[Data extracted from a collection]
● ● ● ● ●

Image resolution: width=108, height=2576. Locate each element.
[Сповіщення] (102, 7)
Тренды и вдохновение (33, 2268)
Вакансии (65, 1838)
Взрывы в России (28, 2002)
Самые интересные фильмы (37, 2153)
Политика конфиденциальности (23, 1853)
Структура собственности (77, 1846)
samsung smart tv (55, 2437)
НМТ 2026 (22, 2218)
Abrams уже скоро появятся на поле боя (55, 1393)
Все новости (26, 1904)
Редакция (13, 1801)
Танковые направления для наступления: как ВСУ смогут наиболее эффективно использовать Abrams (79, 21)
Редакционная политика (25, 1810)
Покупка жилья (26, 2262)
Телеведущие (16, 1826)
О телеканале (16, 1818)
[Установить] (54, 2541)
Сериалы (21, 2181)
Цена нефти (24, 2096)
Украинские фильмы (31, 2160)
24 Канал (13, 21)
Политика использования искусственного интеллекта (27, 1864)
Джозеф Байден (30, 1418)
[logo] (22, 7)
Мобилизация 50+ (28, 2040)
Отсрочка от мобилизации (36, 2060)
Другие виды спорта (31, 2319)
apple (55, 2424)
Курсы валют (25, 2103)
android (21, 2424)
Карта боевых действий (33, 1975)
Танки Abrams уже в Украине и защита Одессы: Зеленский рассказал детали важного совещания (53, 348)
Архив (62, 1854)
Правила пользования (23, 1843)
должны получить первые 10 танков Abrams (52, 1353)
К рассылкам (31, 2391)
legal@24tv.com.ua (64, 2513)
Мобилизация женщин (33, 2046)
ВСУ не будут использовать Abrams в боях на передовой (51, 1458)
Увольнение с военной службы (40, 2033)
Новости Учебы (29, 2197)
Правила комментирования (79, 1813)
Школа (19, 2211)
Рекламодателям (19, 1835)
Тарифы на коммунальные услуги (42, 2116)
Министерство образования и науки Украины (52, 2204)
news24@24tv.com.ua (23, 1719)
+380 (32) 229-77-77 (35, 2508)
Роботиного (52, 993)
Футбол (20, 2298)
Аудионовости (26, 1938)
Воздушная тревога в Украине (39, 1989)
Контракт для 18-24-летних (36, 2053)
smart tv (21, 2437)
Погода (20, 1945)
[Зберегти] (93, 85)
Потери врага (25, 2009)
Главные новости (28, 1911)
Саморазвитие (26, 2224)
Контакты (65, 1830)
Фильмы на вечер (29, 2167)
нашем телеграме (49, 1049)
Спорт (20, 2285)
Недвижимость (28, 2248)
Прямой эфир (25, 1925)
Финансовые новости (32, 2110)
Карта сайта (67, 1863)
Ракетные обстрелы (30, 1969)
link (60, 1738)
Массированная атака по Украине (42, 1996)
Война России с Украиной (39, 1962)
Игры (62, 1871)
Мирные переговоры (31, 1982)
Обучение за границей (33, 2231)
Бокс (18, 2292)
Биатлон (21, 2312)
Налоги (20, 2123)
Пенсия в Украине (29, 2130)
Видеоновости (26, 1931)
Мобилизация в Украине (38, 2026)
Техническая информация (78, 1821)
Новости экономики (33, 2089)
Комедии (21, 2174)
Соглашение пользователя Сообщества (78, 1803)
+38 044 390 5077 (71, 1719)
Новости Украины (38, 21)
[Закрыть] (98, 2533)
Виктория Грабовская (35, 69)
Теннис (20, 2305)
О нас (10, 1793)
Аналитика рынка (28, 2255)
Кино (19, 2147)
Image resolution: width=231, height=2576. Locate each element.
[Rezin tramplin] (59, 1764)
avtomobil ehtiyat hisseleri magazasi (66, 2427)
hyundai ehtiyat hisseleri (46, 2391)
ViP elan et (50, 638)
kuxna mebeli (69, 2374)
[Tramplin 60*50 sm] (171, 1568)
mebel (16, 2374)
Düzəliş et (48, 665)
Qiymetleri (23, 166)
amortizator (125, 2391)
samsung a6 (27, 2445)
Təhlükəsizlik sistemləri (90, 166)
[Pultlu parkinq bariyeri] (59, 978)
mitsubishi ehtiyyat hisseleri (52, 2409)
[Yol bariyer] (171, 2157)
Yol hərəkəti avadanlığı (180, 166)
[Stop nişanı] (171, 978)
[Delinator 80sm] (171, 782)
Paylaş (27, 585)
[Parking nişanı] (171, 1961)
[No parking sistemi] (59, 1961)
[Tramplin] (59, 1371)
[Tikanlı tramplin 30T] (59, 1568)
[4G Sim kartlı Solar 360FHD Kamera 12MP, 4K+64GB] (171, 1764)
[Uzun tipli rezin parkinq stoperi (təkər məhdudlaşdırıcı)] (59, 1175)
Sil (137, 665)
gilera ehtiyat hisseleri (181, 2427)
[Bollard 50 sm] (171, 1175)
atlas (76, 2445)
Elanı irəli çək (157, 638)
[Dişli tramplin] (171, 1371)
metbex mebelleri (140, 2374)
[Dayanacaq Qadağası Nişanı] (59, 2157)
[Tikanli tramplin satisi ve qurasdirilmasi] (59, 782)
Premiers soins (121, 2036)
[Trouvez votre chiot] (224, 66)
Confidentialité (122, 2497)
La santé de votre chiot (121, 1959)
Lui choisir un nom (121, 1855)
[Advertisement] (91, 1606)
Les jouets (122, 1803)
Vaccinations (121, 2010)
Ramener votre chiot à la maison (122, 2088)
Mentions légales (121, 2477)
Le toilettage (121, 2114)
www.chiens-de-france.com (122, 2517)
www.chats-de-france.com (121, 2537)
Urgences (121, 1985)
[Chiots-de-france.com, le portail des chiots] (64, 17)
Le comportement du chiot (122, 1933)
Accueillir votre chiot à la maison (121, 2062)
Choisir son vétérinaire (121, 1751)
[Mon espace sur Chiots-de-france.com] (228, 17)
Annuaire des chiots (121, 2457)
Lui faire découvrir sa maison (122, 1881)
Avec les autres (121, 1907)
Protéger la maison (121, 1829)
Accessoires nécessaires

● ● ● ● ●

What is needed is a verbatim copy of every line in the records above from the one containing "Редакция (13, 1801)" down to the one containing "Сериалы (21, 2181)", both included, and nothing more.

_Task output_.
Редакция (13, 1801)
Танковые направления для наступления: как ВСУ смогут наиболее эффективно использовать Abrams (79, 21)
Редакционная политика (25, 1810)
Покупка жилья (26, 2262)
Телеведущие (16, 1826)
О телеканале (16, 1818)
[Установить] (54, 2541)
Сериалы (21, 2181)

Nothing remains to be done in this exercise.